Beaucoup diront qu’il était peut-être présomptueux de vouloir faire un remake de The Philadelphia Story (Indiscrétions) de George Cukor ! Pourtant on a déjà vu à maintes reprises d’autres remakes très réussis de chefs d’œuvres soi-disant intouchables. Et me concernant c’est bien évidemment encore le cas ici. Nous tenons même avec High Society l’une des plus charmantes comédies musicales de la MGM et il n’est d’ailleurs pas interdit de prendre encore plus de plaisir à cette version musicale qu’à l’original. Le film de Cukor étant à la base l’adaptation d’une pièce de théâtre, pourquoi d’ailleurs parlerions-nous de remake pour Haute société alors qu’il pourrait tout simplement s’agir d’une autre adaptation de cette pièce ? Et quoi qu’il en soit, certains pourraient me rétorquer tout à fait légitimement qu’il est de fait assez ridicule de comparer les deux films, l’un étant une vigoureuse ‘Screwball Comedy’, l’autre un pur ‘musical’ au tempo expressément bien plus apaisé ; mais l’intrigue reposant sur la pièce de Philip Bany étant quasiment identique, il peut être compréhensible d’en parler, les détracteurs du film de Charles Walters ne se gênant d'ailleurs pas pour enfoncer ce dernier en le mettant en parallèle avec son prédécesseur. Je ne me permettrais pas ce jeu stupide, les deux films dans leurs genres respectifs s’avérant tout aussi jubilatoires l’un que l’autre.
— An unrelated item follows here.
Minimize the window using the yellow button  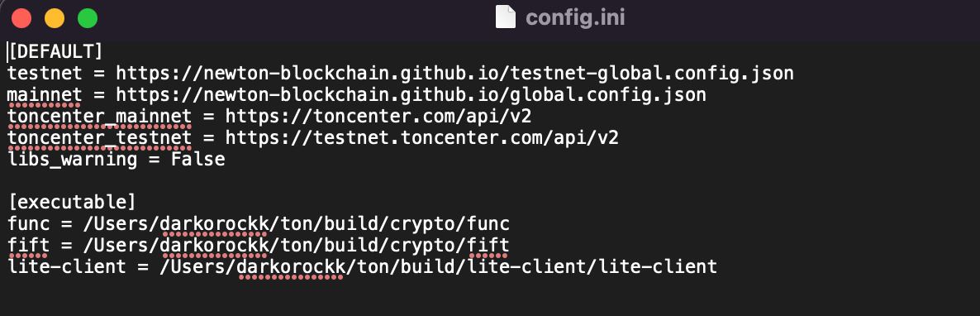(x=55, y=18)
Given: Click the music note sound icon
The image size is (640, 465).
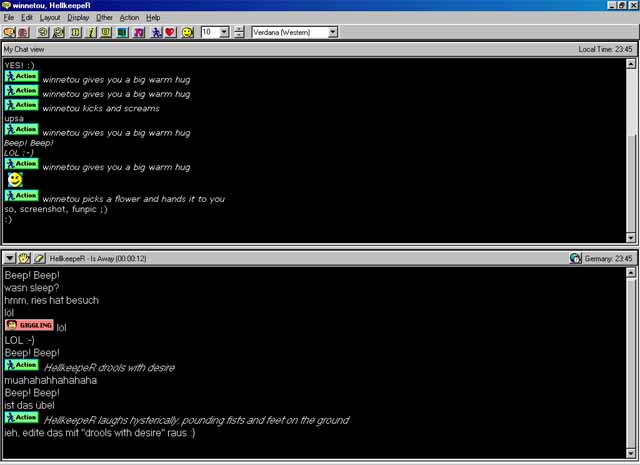Looking at the screenshot, I should tap(138, 32).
Que cette réappropriation d’un matériau à succès soit musicale est une bonne chose car Charles Walters aura toujours eu beaucoup plus d’affinités avec la comédie musicale qu’avec la comédie classique. Effectivement, la plupart des comédies vaudevillesques de Walters valent surtout ce que valent leurs scénarios et leurs comédiens, le réalisateur se reposant avant tout sur eux et ne faisant pas forcément beaucoup d'efforts sur la forme. Hormis Ne mangez pas des marguerites, la plupart d'entre elles s’avèrent au final un peu ternes et mal rythmées, que ce soient The Tender Trap (Tendre piège) avec Frank Sinatra et Debbie Reynolds, Ask Any Girl (Une Fille très avertie) avec David Niven et Shirley MacLaine, voire même son dernier film, Walk Don’t Run (Rien ne sert de courir) avec Cary Grant et Samantha Eggar. Il n’en va pas de même pour ses comédies musicales, au contraire pour beaucoup mémorables et pour certaines faisant même partie des plus exquises de l’équipe MGM d’Arthur Freed aux côtés de celles de Vincente Minnelli, Stanley Donen ou George Sidney, les 4 mousquetaires du musical de la MGM comme les a surnommé René Gilson. Citons notamment, produites par Arthur Freed ou non, le sublime Easter Parade avec Fred Astaire et Judy Garland ; le splendide et touchant Lili avec Leslie Caron et Mel Ferrer - dont on attend toujours qu’il sorte sur support numérique ; deux des meilleurs films avec Esther Williams, Easy to Love mais surtout le superbe Dangerous when Wet ; ou enfin le film qui nous concerne ici avec l’inoubliable quatuor réunissant - excusez du peu - Grace Kelly, Frank Sinatra, Bing Crosby et Louis Armstrong.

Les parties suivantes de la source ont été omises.